EXERCISE DIRECTIONS: Filter the records, keeping every line that has the string "agent".

THE INPUT:
-------

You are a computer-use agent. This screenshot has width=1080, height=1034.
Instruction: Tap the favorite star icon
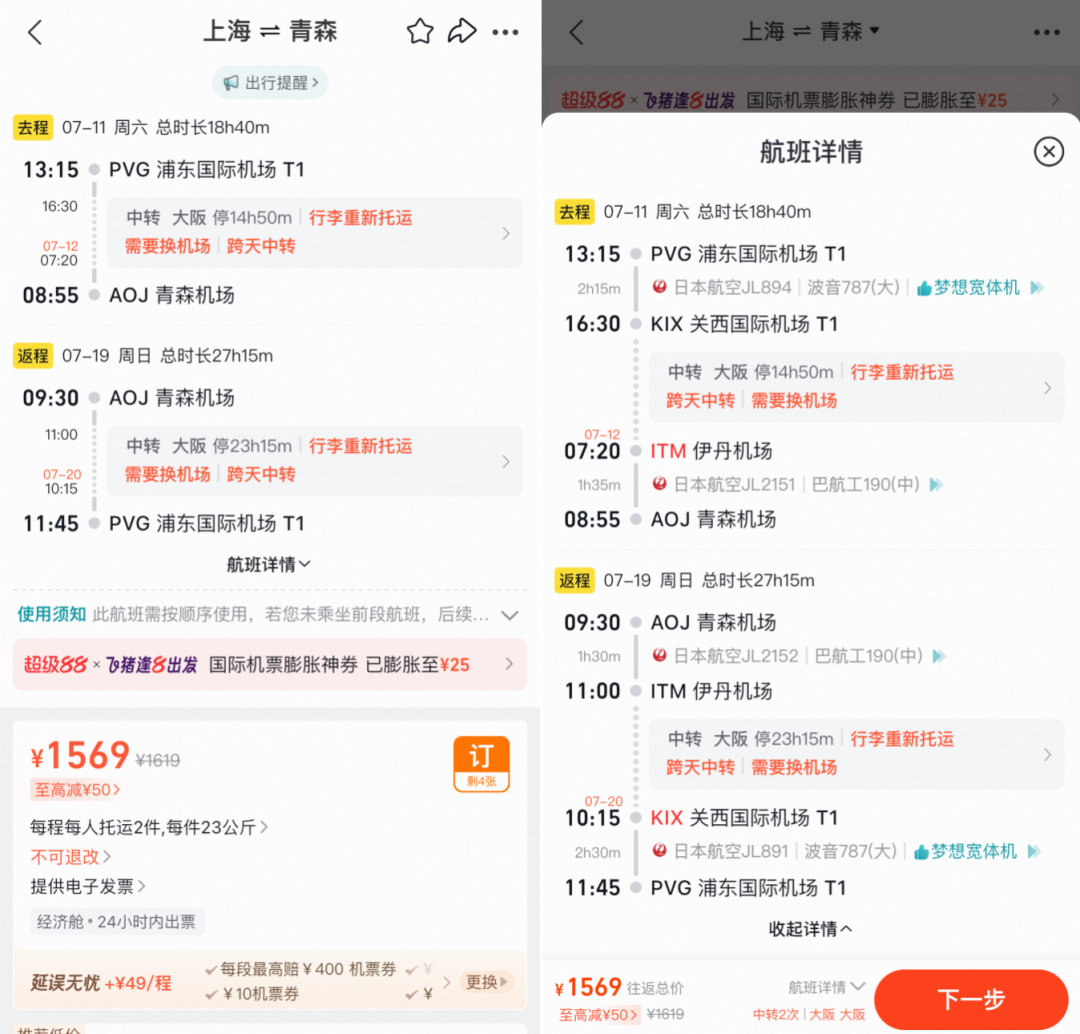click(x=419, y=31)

-------

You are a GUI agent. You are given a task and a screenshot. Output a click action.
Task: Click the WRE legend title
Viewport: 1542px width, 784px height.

-------

EXERCISE OUTPUT:
You are a computer-use agent. This screenshot has width=1080, height=1034.
You are a GUI agent. You are given a task and a screenshot. Output a click action.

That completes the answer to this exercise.